Results from 2008

Within this section…



Sediment nutrient concentrations in the Whangarei harbour, Kerikeri inlet and to a lesser extent the Ruakaka estuary were high in comparison to concentrations recorded in similar monitoring programmes elsewhere in New Zealand. They were at levels that suggest these systems are ‘enriched'. Nutrient enrichment can lead to excessive plant growth, which can in turn cause a rapid reduction in water quality, harmful algal blooms, shellfish contamination, fish kills and a reduction in the number of species present.


Sediment metal concentrations recorded in the Whangarei harbour, Kerikeri inlet and Ruakaka estuary did not exceed the recommended guidelines in 2008, with the exception of nickel at one site in Kerikeri inlet. However, metal concentrations were generally found to be above levels reported in similar monitoring programmes elsewhere in New Zealand.

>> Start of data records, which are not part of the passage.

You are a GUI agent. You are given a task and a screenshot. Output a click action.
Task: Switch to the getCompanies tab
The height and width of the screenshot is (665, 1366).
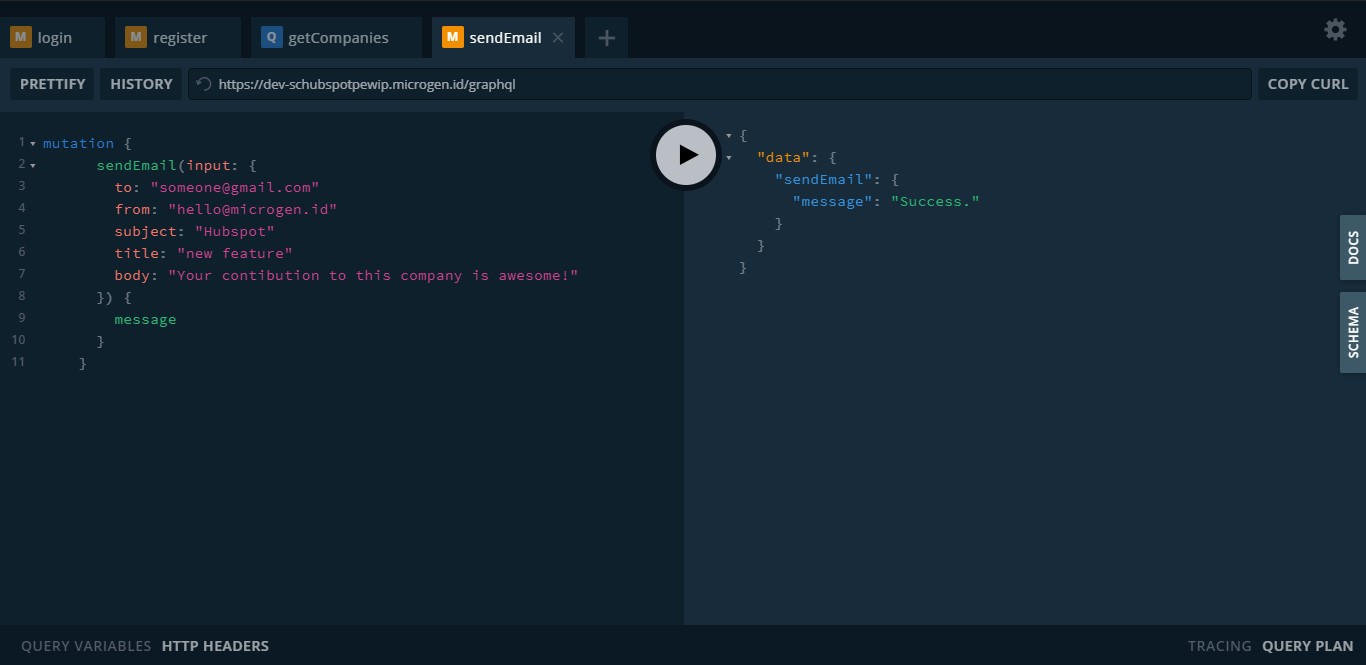click(337, 37)
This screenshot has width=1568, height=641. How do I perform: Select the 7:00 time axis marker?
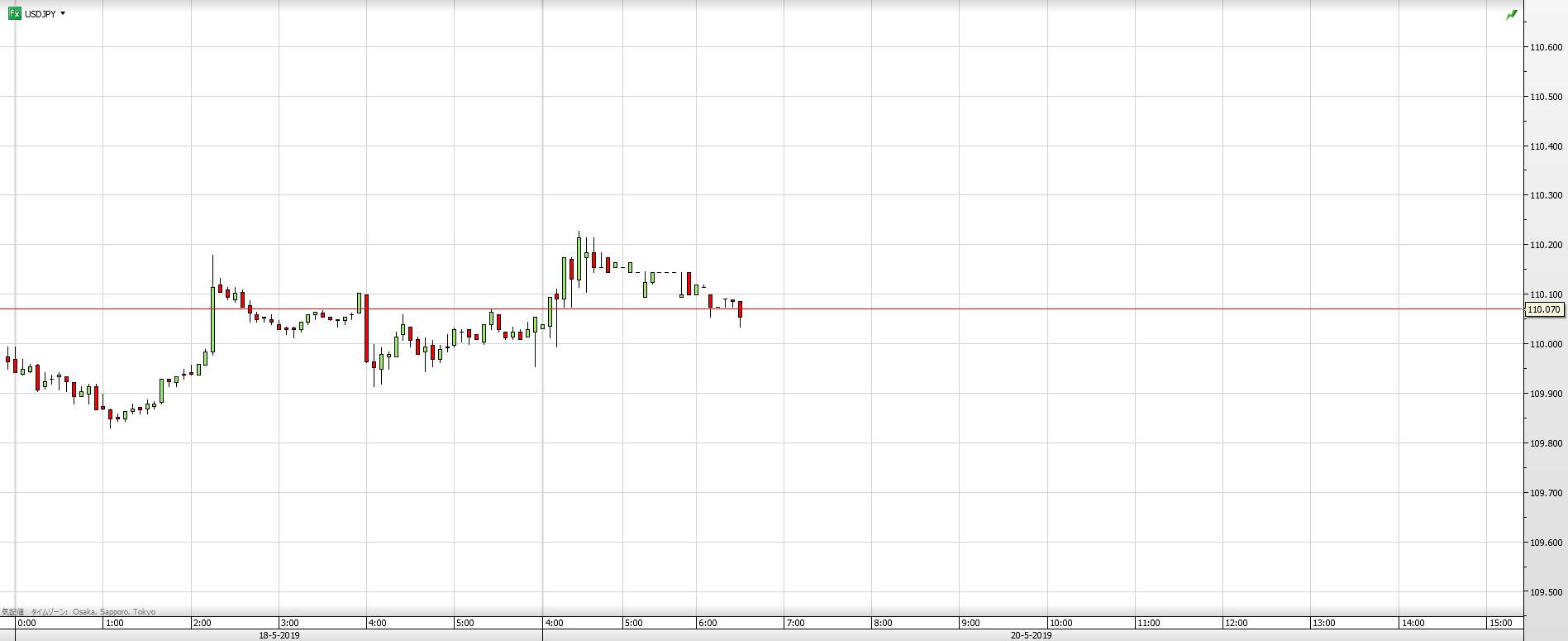794,623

In the Ruakaka estuary, concentrations of zinc and lead were relatively high for an estuary with a largely rural catchment. Runoff from roading, urban areas, agricultural and horticultural land, and stormwater discharges are all likely sources of metal contamination in these catchments.

Sediment runoff into Whangarei Harbour.

Photo: Sediment runoff into the Whangarei harbour

Biological Communities

Initial results from the three estuaries sampled in 2008 indicate that the biological communities have been negatively affected by human activity.

The biological communities at each monitoring site were found to be distinctly different from each other and there is evidence to suggest that these communities have been influenced by human disturbance.

The abundance of ‘sensitive' species (those sensitive to human disturbance) was generally lower at sites where concentrations of metals and nutrients were found to be raised. On the other hand, species that are tolerant to human disturbance were generally more abundant at these sites.

Aerial view of Ruakaka estuary.

Map: The image (above) shows the extent of the Ruakaka estuary. The dots depict the two sites where samples are taken.